El Juzgado de Garantía de Punta Arenas decretó la medida cautelar de prisión preventiva para Kevin Ángel Soto Mancilla, un joven de 20 años imputado por los delitos consumados de amenazas y desacato en contexto de violencia intrafamiliar (VIF). El tribunal consideró que el sujeto representa un peligro inminente para la seguridad de la víctima.
El hecho causó alarma debido a la inmediata reincidencia del agresor. Apenas una hora después de haber sido formalizado en una causa previa —donde se le ordenó el abandono del hogar y la prohibición absoluta de acercarse a su madre—, el imputado quebrantó la resolución judicial, regresó al inmueble e intimidó a la mujer con un arma blanca.

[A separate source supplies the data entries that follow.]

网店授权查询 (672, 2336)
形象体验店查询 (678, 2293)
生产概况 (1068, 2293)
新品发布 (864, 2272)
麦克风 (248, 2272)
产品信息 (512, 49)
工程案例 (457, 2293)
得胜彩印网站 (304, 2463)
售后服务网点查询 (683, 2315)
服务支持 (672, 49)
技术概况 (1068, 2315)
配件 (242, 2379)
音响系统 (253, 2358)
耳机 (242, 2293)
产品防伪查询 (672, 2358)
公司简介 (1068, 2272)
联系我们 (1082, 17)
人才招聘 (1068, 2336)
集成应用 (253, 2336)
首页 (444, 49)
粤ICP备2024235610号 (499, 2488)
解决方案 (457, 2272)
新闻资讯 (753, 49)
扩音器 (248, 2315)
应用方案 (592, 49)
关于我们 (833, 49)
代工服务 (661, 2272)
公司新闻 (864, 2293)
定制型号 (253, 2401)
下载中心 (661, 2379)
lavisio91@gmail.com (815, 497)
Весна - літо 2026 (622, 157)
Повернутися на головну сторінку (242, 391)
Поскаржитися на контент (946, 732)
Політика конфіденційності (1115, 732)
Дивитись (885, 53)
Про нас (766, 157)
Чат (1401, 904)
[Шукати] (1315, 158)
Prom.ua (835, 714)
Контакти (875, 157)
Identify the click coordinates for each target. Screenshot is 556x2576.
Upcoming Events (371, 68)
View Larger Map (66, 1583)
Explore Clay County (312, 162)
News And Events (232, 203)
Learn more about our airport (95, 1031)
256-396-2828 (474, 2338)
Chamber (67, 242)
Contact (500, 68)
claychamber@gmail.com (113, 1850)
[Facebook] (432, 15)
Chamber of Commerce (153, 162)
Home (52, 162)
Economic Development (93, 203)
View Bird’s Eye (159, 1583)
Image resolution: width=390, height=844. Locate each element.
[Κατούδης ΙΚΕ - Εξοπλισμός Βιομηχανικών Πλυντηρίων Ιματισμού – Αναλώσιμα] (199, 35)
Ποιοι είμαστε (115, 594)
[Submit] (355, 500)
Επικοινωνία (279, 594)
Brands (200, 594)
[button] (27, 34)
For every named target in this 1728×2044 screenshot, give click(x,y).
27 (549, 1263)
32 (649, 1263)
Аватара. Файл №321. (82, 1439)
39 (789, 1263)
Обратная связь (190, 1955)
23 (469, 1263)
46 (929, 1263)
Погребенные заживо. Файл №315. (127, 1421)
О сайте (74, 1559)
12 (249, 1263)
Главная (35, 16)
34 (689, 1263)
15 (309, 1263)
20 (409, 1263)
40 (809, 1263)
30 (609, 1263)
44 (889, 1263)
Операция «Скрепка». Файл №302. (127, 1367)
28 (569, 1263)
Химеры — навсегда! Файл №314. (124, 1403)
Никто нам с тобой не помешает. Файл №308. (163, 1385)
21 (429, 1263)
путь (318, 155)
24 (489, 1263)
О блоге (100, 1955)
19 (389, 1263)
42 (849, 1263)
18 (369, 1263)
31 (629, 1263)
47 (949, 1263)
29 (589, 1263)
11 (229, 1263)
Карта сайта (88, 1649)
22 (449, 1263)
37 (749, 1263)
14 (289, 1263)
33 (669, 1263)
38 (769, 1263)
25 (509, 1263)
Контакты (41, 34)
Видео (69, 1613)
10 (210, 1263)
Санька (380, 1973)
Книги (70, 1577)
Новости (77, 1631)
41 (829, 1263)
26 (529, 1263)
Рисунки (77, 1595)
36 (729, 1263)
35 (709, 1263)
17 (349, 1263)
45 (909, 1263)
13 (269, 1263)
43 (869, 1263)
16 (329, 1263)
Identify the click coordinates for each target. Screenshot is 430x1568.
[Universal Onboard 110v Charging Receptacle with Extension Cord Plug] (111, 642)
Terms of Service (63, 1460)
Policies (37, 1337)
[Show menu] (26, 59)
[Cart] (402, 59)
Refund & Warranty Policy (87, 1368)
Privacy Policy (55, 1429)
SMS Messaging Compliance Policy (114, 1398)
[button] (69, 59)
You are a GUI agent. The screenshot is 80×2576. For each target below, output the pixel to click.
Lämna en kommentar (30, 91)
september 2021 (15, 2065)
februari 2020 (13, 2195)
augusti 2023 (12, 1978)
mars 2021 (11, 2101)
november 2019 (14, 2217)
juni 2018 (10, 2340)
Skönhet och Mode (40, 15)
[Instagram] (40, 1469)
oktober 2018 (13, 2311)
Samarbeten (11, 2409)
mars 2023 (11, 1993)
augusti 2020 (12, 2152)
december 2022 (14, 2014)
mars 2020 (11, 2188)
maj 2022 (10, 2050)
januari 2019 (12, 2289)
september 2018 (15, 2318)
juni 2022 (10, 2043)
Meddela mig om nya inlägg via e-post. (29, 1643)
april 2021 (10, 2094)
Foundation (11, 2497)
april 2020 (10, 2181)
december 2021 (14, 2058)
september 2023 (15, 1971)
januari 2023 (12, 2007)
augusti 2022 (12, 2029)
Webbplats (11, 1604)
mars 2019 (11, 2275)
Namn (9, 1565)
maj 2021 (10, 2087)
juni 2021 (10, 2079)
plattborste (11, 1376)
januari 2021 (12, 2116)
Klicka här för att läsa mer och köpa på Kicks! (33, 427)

La fiscal de la causa, Wendoline Acuña, detalló la gravedad del ataque ocurrido en el sector norte de la ciudad: "La madre denunció que él nuevamente concurre al domicilio e ingresa; ahí obtiene un cuchillo desde la cocina y con este elemento procede a amenazar y a perseguir a su madre en la vía pública, quien se debe resguardar en el domicilio de una vecina, expresando ella mucho temor y riesgo para su integridad y para su vida".
Por su parte, la Defensoría Penal Pública, liderada por el abogado Pablo Martin, solicitó detener el ingreso a la cárcel del joven. La defensa propuso una medida alternativa de arresto domiciliario total controlado con monitoreo telemático (tobillera electrónica), argumentando que el imputado sufre de severos cuadros de descompensación.
Martin aclaró que no buscaban justificar el comportamiento del joven, sino garantizar que reciba el tratamiento psicológico y la medicación adecuada. Asimismo, confirmó que se encuentran recopilando antecedentes médicos en el hospital local y en el Cesfam para evaluar una posible apelación.
Pese a los argumentos de la defensa, la magistrada rechazó la opción del arresto domiciliario con tobillera. La resolución judicial recordó que, por ley, el monitoreo telemático requiere obligatoriamente el consentimiento de la víctima, facultad que no se configuró ante el evidente estado de terror de la afectada.
Debido a la conducta refractaria del imputado, quien ya registra dos condenas previas por violencia intrafamiliar cometidas en 2025, la jueza ordenó su reclusión inmediata en el complejo penitenciario de la ciudad. El tribunal otorgó un plazo de 60 días para el cierre de la investigación.